# Petits problèmes Eterm et mc

## MistY

j'utilise un Eterm à fond transparent, mais la transparence n'apparait pas au lancement du Eterm... J'ai un fond gris foncé au début, et puis d'un coup, sans que je trouve la raison, tout mes Eterm ont le fonds transparent que je voulais, même ceux qui sont ouverts...

Et concernant mc, sous debian je pouvais remonter au repertoire parent avec la flèche de gauche du curseur, là je suis obligé de remonter tous les fichiers avec les flèches page-up jusqu'à arriver sur ..

C'est pas bien grave, mais si quelqu'un a une solution.

fabrice

----------

## pounard

essaye en lacant ton Eterm avec la commande suivant:

$ Eterm --trans

et puis rtfm read the fucking manual  :Smile:  tout est ecriit dedans

une autre solution c d' enregistrer l' etat de ton Eterm avec ton window manager pour kil te le relance exactement pareil a chaque fois

----------

## Mat_le_ouf

Est ce qu'il existe un terminal qui fait de la "vraie" transparence?

Tous ceux que j'ai essayé masquaient les éventuelles fenêtres en arrière plan et ne se basaient que sur le fond d'écran.

----------

## pounard

faut pas esperer lol, ca fait pas de la vraie transparance, ca masque les fenetres derrière, mais quelque part c mieux ca evite d' avoir des choses completement illisibles  :Smile: 

----------

## MistY

Je me suis mal expliqué, j'ai bien la transparence dans mes Eterm (Eterm --trans --shade 60) mais qu'au bout d'un certain temps...

Au début de session, mes Eterms, lancé toujours avec la meme commande, ne sont pas transparents, ils sont gris foncé.
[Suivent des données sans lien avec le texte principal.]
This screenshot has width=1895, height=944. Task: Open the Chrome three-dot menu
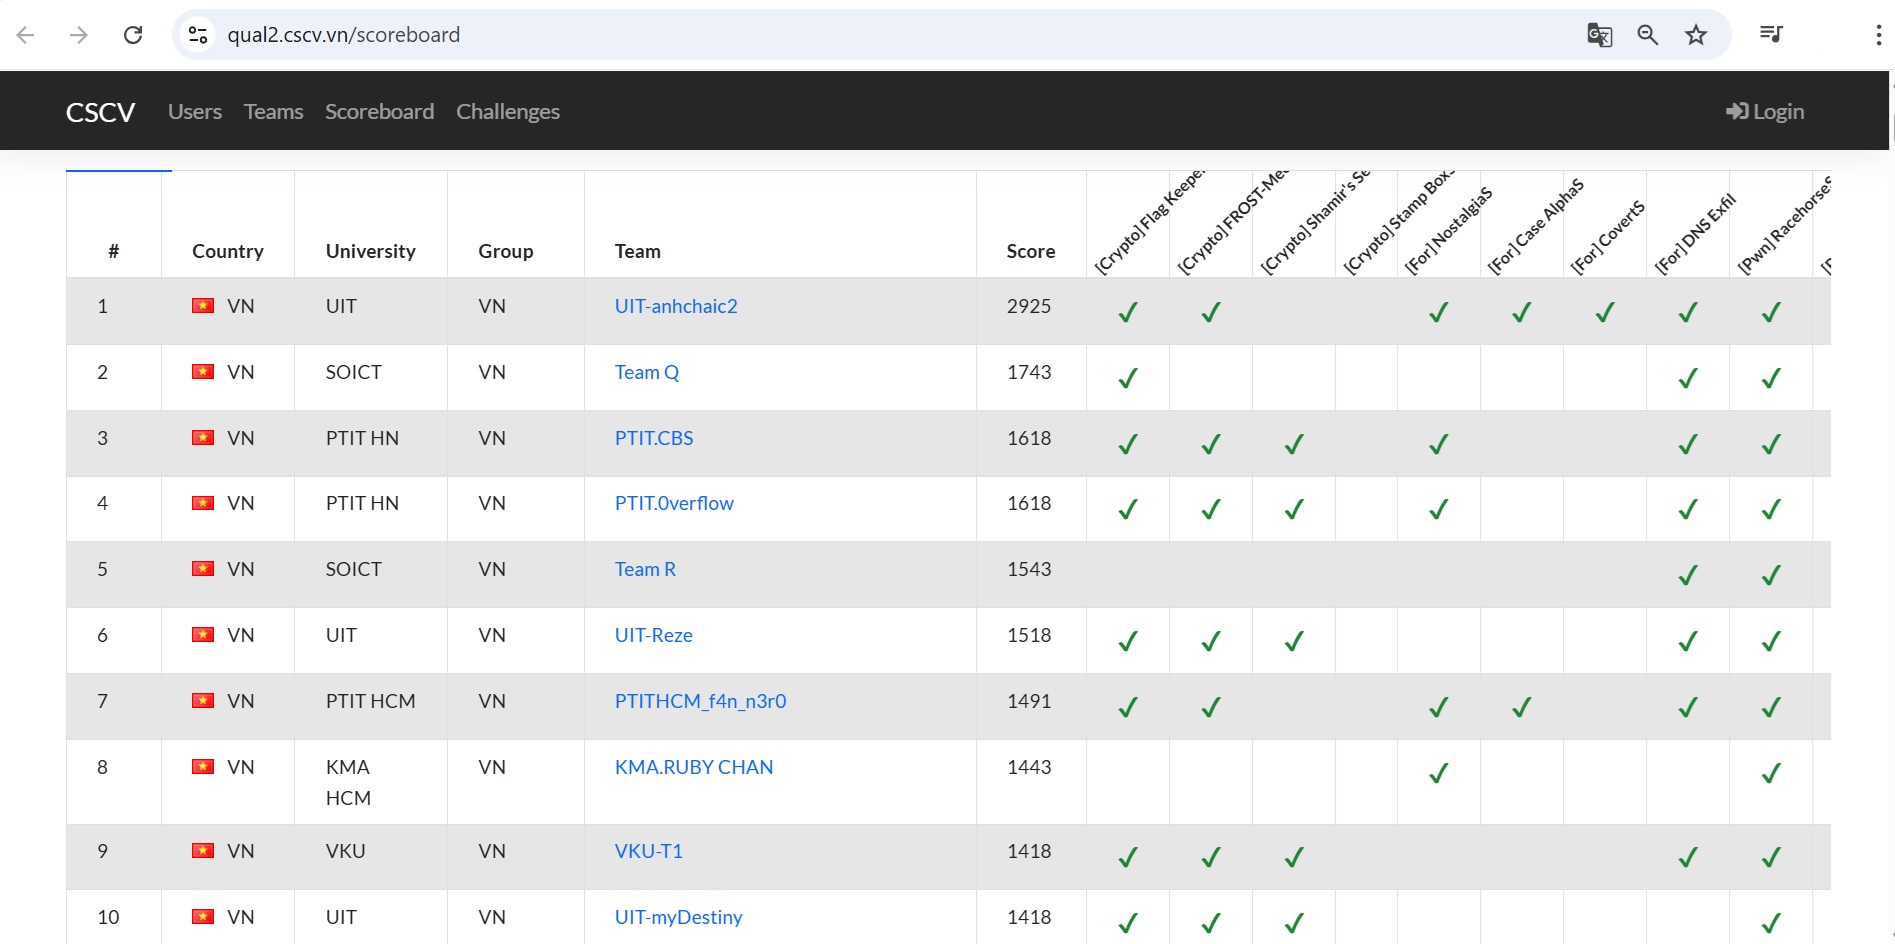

Ce n'est qu'au bout d'un certain temps qu'ils deviennent transparents d'un coup...

----------

## pounard

c ptet un pbm avec ton x ou avec ton Eterm, je c pas, recompile le Eterm deja (c pas tres long) on sait jamais... ou alors c ton window manager ki aime pas Eterm ou je c pas... c un bug etrange dsl je peut pas t' aider... :[

----------

## Sleeper

Essaie de changer la valeur de refresh avec -N ..

----------